Over the past decade, youth-service corps in cities across the country have been gaining popularity as another means to “catch” and recover school dropouts.
Young dropouts may join a corps, and earn some money performing public-service work for their community. At the same time, they can take courses to prepare themselves for the General Educational Development, or ged, exam to earn a high-school equivalency certificate. Many corps members end up returning to school, according to youth-service advocates.
In Philadelphia, one high-school principal has developed an unusual dropout-recruitment program based on the same concept.
Harry C. Silcox, principal of Abraham Lincoln High School, last month brought together 21 dropouts from his school to form their own local youth-service corps.
The program--funded by the Philadelphia Youth Service Corps, which takes in youths throughout the area--will pay members a stipend of $180 a week to work in the community. At the end of a year, members will also receive $2,000 in tuition fees toward furthering their education.
Members will keep busy picking up litter, cleaning graffiti, and painting homes of elderly residents, as well as other projects.
“The work,” said Mr. Silcox, “must reinforce to the young people that what they are doing is worthwhile.”

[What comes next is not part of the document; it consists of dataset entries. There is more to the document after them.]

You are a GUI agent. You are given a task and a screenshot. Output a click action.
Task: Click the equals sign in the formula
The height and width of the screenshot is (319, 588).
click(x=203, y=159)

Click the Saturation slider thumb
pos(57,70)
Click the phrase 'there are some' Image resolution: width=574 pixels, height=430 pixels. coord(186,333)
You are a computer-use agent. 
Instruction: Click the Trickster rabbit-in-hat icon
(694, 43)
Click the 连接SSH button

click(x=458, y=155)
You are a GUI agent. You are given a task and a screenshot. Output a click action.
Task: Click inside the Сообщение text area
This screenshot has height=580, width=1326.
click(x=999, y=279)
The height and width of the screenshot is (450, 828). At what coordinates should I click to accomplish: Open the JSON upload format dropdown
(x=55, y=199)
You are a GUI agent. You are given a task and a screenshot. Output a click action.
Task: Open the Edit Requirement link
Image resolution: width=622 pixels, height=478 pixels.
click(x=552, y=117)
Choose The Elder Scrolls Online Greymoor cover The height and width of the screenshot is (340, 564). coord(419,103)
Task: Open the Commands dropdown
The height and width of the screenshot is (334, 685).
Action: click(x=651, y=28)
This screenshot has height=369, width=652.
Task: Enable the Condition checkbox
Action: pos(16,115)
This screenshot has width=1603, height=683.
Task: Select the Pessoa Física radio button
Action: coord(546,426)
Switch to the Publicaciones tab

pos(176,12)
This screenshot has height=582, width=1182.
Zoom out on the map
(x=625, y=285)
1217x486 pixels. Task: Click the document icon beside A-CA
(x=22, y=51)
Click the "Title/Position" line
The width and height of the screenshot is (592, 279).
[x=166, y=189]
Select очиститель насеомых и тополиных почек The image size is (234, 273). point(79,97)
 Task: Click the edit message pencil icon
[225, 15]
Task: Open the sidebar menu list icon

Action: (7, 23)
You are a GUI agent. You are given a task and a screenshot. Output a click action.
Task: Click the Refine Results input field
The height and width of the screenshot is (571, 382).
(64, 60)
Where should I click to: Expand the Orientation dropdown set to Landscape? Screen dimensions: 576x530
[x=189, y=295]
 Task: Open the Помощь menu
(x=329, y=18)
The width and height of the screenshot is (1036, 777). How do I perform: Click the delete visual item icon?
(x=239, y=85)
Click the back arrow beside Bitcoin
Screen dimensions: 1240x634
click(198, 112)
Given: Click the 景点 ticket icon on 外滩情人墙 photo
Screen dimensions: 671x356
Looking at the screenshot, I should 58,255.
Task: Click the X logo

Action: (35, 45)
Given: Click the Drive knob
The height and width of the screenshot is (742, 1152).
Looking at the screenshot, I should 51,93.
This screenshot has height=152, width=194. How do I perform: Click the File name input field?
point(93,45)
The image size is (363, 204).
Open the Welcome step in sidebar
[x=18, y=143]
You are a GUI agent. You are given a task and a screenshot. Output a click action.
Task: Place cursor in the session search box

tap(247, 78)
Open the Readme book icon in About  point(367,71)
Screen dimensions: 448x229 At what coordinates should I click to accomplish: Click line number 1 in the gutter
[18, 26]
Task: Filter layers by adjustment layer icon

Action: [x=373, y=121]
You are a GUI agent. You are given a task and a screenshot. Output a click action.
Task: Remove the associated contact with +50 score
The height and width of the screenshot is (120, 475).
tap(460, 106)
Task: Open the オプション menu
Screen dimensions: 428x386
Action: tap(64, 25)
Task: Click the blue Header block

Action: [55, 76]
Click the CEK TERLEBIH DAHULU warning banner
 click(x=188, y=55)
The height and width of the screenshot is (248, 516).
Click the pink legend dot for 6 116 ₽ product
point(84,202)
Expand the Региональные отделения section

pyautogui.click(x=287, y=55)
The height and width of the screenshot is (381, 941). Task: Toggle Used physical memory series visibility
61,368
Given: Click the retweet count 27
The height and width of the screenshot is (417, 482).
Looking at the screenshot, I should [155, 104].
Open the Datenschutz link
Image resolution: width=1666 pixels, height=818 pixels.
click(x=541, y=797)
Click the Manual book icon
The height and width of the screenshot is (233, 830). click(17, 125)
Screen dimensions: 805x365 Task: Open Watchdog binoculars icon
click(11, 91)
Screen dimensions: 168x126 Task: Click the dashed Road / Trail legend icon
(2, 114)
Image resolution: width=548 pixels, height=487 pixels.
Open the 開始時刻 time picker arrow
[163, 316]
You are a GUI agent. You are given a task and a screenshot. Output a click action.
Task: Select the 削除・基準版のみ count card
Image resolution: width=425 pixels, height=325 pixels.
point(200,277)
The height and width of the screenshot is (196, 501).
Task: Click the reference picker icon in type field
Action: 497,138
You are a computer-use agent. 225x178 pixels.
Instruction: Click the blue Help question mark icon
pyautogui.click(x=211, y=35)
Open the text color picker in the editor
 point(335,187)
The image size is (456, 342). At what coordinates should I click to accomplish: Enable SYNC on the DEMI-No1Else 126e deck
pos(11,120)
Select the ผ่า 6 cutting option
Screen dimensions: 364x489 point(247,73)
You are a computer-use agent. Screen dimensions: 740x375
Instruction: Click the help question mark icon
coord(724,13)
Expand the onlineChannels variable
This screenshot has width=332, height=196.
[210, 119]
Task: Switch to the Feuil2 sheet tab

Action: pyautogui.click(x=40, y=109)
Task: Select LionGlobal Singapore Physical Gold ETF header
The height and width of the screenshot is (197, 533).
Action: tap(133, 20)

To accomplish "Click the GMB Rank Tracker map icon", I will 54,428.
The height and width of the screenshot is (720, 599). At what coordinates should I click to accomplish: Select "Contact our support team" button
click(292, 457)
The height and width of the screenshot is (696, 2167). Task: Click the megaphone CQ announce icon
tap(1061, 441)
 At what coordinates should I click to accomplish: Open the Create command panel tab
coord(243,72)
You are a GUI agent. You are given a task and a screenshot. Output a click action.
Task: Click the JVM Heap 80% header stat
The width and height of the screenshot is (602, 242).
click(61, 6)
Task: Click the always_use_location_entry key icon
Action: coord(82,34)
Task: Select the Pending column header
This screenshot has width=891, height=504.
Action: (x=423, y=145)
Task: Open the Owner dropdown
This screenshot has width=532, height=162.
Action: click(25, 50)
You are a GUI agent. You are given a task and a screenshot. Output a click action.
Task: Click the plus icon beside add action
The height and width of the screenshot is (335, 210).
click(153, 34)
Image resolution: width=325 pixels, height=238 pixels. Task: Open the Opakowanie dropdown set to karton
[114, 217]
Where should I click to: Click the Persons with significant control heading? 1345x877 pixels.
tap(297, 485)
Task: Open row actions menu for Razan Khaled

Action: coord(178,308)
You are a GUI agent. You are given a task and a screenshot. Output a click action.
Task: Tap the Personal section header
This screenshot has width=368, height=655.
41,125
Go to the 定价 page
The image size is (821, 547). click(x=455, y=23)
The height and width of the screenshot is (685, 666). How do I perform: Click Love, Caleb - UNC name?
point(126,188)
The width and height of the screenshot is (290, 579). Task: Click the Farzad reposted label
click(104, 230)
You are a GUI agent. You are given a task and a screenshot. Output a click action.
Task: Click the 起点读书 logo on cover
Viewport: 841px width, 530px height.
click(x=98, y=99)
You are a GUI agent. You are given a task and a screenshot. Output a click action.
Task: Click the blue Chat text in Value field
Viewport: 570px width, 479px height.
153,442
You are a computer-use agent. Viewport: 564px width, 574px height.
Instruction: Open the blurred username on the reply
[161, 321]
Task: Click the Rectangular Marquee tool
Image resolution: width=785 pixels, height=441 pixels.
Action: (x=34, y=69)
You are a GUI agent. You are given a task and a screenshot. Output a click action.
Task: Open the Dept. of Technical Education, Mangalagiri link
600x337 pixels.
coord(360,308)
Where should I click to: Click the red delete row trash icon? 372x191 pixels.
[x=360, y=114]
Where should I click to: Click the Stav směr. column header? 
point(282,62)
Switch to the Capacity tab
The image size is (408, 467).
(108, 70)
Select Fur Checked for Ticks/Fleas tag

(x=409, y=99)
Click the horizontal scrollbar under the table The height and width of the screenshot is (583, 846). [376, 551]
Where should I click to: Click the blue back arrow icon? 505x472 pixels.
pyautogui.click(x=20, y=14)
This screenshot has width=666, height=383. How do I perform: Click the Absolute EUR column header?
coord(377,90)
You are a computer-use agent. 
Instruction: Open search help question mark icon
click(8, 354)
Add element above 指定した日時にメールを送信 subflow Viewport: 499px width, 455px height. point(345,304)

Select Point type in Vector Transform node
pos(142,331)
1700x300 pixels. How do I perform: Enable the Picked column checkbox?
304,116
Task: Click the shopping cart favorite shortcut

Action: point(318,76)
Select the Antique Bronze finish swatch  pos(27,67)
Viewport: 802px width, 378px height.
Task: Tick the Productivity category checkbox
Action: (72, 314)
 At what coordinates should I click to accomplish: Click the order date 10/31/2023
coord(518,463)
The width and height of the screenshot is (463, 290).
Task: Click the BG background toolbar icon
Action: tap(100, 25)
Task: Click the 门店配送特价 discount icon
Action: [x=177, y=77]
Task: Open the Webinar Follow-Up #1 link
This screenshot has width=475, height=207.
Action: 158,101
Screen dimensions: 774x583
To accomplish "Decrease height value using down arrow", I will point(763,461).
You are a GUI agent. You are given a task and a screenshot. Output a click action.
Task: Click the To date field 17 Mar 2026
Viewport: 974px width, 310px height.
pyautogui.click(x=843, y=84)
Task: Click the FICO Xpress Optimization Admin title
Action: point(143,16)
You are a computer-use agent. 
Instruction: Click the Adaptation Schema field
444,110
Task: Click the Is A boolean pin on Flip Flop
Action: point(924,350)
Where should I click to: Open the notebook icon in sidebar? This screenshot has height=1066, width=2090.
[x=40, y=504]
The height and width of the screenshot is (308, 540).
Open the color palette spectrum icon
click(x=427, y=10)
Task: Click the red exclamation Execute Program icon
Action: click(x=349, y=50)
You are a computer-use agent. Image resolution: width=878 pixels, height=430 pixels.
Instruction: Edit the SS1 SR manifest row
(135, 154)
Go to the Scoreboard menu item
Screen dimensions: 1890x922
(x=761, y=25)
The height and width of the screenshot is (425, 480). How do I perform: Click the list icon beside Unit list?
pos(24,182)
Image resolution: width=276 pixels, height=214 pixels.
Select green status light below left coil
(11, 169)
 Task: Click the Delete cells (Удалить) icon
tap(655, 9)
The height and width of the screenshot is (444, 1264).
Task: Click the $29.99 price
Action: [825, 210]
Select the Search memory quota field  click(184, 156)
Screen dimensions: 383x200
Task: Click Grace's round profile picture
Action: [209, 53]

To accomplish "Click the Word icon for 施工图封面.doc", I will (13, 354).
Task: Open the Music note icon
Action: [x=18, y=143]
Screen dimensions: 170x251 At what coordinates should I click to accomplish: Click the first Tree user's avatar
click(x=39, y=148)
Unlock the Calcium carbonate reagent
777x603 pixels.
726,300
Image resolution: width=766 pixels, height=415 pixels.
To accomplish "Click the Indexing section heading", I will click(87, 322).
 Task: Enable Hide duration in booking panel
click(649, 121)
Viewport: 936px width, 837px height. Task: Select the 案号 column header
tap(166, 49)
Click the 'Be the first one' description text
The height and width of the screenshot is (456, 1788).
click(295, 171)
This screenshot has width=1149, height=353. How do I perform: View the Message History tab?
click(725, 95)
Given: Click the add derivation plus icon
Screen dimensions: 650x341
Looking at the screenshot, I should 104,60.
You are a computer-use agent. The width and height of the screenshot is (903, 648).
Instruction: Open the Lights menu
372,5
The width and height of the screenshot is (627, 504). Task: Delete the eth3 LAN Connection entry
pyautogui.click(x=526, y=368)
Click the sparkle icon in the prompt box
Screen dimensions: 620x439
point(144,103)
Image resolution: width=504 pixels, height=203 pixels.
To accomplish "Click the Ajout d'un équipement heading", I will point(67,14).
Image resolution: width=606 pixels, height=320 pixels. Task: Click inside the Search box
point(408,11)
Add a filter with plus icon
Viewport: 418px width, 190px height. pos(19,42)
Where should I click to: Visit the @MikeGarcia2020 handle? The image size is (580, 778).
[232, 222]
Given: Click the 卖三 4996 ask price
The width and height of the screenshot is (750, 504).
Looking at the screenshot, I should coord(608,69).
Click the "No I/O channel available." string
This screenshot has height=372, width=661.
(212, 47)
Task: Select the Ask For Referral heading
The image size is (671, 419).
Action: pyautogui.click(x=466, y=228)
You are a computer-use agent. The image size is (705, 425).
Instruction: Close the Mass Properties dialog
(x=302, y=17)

Corps members will also be required to spend half of each school day taking classes to earn credits toward a diploma, or toward a ged certificate, Mr. Silcox said.
Students who opt for the equivalency certificate and pass the test will be allowed to attend graduation ceremonies with the rest of their class, he added.
The goal of the plan, he said, is simply to bring back as many of his own dropouts as possible.
Some parents have complained, however, that Mr. Silcox’s plan will encourage students to drop out in order to join the corps, but the principal is convinced that will not happen.
Students may not join the corps, he noted, until three months after they drop out. In addition, all applicants must go through a rigorous ''boot camp"-style training program with the larger Philadelphia corps to determine their eligibility before they are admitted into the local group.
Many will not be able to meet the strict disciplinary requirements of the group. But for those who can, it may be an opportunity to “discover hidden talents that otherwise would never have been noticed,” Mr. Silcox contends.
Many students simply cannot function in the traditional high-school setting, he acknowledged, noting that years ago, Sylvester Stallone, the movie actor, was expelled from the city’s Lincoln High School for that reason.
“Youngsters like that should not be in a regular school program,” he argued. “But that doesn’t mean we should abandon them.”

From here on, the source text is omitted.